We all like to have a high minded ideal of some kind of wonderful fully independent for-the-good-of-society entity stewarding Chrome, but history has shown us that’s not what will happen.

  • Chrome is already closed-source. The chromium project can't be closed because it's already free and released.

    The new Chrome company could stop contributing back to Chromium if they wanted, but it would mean they'd diverge from the other browsers backed by the OSS project which is one of their big advantages.

    I'm not saying they wouldn't do that or it wouldn't work out, but it's not an obvious win.

  • There are examples of good stewardship in open source projects: Epiphany, Servo, Ladybird.

  • hopefully the fines you get from some of the worlds wealthiest nations wouldn’t eclipse the profit you’d make

The product is never free, it’s just you’re not the one paying for it. This setup prevents new entrants from competing just the same.

[edit] the same way zero rating certain data traffic is still a net neutrality violation.

  • > This setup prevents new entrants from competing just the same.

    Look at the new entrant browsers out there: all of them are based on Chromium. The existence of Chrome as an OSS project enabled competition in practice - the cost of entry is orders of magnitude lower when you have a mature browser engine at your disposal.

> Pushing for something that will clearly in not too distant future kill the split product is not helpful.

They’re not considering this because of Chrome’s market share, but because of Google’s power in the search engine market. Indirectly killing Chrome may be acceptable if it makes the market for search engines more competitive.

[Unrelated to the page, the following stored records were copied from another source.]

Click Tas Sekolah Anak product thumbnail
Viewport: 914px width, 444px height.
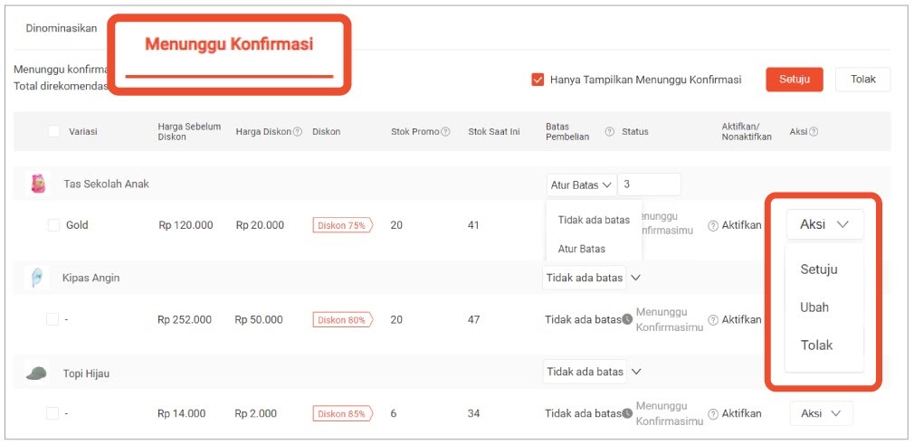[38, 184]
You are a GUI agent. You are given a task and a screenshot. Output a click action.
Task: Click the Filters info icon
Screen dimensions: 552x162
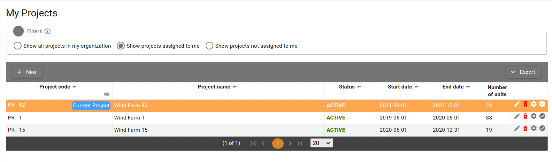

Having said that, I don’t think it will matter much as long as Apple and, in particular (because they also have a search engine) Microsoft can ship browsers with preconfigured search engines with their OSes, but we will see.

I think there are 2 products. Google Chrome and Chromium. For one of them: Good riddance! For the other: Well, actually you cannot really kill that, because anyone can fork it or contribute patches, so if the world thinks some change is needed, the world can make it happen. There is no need to be worried about the project. We could also put it under a copyleft license that obligates anyone to contribute modifications and we will be fine, if some company decides to fork it.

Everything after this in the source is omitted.